**Aufgaben:**
1. Welche Rolle spielt Juliane Köhler laut dem Bericht über die Friedhofsdreharbeiten?
2. Fassen Sie den Absatz aus dem Bericht über die Friedhofsdreharbeiten, der mit „Eisige Kälte“ beginnt, als kurze Stichpunktliste zusammen.
3. Schreiben Sie aus dem Bericht über die Friedhofsdreharbeiten den Abschnitt wortgetreu ab, der mit "Dreharbeiten auf dem" beginnt und bis einschließlich "Von Matthias Röhe." reicht.

Dreharbeiten auf dem Friedhof

Schauspieler Rainer Bock und Juliane Köhler stehen auf dem Altonaer Hauptfriedhof für den Film „Zwei Leben“ vor der Kamera. (Foto: röhe)

Kinofilm „Zwei Leben“ mit Ken Duken, Rainer Bock und Juliane Köhler wurde zum Teil in Altona gedreht

Von Matthias Röhe.
Eisige Kälte. Auf dem Altonaer Friedhof fällt die Filmklappe mehrfach für ein und dieselbe Szene. Immer wieder laufen Juliane Köhler in der Rolle der Katrin Evensen und Schauspiel-Kollege Rainer Bock laufen den Friedhofsweg entlang. „Kamera läuft, Ton läuft – und Action“, sagt Regisseur Georg Maas.

**Datensätze:**
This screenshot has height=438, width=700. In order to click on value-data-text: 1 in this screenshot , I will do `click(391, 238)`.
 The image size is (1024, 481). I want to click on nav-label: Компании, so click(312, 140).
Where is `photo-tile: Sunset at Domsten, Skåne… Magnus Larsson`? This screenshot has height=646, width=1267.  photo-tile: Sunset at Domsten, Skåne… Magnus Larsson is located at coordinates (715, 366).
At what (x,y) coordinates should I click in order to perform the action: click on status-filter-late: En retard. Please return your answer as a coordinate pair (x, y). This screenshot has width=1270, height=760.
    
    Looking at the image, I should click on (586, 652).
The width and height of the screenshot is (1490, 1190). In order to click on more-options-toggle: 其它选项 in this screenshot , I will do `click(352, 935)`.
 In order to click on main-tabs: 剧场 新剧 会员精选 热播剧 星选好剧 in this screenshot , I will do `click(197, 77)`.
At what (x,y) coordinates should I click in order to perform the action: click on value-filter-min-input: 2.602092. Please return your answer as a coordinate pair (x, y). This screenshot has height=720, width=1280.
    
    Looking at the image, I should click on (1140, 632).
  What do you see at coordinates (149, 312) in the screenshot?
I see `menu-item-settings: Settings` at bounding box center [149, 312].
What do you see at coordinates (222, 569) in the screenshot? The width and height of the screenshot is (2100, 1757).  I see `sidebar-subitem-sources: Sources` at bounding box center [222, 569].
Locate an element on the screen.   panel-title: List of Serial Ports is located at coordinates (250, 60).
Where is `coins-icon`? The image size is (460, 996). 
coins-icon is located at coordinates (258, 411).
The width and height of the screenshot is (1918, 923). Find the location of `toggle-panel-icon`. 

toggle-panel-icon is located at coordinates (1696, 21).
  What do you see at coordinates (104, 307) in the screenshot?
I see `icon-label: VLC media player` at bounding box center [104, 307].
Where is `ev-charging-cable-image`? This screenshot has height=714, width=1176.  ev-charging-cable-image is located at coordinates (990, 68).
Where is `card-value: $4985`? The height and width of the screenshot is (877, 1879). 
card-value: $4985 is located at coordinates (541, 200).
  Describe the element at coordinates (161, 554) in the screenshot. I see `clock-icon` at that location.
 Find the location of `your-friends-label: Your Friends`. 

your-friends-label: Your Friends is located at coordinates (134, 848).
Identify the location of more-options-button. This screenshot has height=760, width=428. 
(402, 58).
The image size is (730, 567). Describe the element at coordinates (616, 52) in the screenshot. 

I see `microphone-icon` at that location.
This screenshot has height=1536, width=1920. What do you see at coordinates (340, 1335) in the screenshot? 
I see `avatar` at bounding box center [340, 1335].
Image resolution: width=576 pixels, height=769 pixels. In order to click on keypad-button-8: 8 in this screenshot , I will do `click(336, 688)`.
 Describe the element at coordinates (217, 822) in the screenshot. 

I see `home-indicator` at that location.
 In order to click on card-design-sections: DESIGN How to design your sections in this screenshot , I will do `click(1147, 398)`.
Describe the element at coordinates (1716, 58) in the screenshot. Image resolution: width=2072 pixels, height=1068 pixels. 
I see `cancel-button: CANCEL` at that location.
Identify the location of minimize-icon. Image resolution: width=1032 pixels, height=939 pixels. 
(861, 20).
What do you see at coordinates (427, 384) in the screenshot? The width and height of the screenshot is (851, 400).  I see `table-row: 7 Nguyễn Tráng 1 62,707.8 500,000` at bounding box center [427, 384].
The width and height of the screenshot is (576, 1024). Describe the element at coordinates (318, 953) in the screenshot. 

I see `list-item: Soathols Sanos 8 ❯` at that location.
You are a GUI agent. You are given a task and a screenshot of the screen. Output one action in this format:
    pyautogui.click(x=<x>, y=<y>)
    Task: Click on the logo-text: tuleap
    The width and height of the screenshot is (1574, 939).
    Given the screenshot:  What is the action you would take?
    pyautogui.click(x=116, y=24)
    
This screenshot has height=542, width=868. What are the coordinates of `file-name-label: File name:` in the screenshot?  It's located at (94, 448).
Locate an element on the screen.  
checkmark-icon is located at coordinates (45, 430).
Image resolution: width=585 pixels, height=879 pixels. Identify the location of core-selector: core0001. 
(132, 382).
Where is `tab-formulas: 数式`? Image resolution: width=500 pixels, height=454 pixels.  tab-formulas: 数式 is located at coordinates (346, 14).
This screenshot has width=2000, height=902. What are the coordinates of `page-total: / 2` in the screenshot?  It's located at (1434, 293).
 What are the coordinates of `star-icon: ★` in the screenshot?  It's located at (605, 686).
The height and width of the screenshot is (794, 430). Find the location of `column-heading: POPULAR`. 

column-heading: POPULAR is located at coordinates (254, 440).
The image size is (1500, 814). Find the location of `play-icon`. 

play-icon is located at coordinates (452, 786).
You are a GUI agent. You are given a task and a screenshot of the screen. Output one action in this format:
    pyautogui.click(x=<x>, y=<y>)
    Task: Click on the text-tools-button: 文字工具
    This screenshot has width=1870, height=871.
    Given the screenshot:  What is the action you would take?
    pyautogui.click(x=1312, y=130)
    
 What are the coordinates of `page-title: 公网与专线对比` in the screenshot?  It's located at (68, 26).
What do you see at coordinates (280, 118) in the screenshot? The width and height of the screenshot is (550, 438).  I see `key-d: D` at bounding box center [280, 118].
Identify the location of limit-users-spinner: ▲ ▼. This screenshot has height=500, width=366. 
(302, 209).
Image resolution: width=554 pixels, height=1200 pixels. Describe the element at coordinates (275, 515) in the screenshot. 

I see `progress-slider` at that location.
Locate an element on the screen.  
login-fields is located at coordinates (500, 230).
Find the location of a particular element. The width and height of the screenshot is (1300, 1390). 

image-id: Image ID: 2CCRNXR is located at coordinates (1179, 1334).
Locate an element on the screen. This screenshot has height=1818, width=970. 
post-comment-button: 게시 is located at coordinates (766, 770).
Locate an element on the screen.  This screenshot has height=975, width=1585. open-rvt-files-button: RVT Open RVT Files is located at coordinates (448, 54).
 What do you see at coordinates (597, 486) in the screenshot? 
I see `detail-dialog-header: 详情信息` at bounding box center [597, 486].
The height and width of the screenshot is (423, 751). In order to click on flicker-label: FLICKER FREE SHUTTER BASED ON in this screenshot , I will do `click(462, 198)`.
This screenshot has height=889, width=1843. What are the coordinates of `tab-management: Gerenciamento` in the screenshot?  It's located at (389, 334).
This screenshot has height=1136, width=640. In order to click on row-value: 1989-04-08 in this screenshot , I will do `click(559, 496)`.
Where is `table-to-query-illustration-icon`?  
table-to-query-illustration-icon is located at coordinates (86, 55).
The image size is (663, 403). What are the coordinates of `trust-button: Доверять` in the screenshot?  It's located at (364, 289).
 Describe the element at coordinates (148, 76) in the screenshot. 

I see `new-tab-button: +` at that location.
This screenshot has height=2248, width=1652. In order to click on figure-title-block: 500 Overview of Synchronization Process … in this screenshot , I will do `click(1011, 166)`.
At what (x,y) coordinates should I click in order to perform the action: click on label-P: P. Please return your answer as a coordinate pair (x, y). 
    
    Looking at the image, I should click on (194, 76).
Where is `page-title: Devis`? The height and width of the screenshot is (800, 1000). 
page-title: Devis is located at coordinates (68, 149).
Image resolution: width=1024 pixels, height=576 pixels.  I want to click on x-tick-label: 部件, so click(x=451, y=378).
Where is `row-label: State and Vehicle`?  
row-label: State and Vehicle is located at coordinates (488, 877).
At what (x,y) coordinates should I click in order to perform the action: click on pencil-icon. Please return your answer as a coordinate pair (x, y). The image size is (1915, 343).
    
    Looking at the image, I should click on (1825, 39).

**Lösungen:**
1. Katrin Evensen

2.
- Bei eisiger Kälte wird auf dem Altonaer Friedhof gedreht.
- Für dieselbe Szene fällt die Filmklappe mehrfach.
- Juliane Köhler als Katrin Evensen und Rainer Bock gehen immer wieder den Friedhofsweg entlang.
- Regisseur Georg Maas ruft: „Kamera läuft, Ton läuft – und Action.“

3.
Dreharbeiten auf dem Friedhof

Schauspieler Rainer Bock und Juliane Köhler stehen auf dem Altonaer Hauptfriedhof für den Film „Zwei Leben“ vor der Kamera. (Foto: röhe)

Kinofilm „Zwei Leben“ mit Ken Duken, Rainer Bock und Juliane Köhler wurde zum Teil in Altona gedreht

Von Matthias Röhe.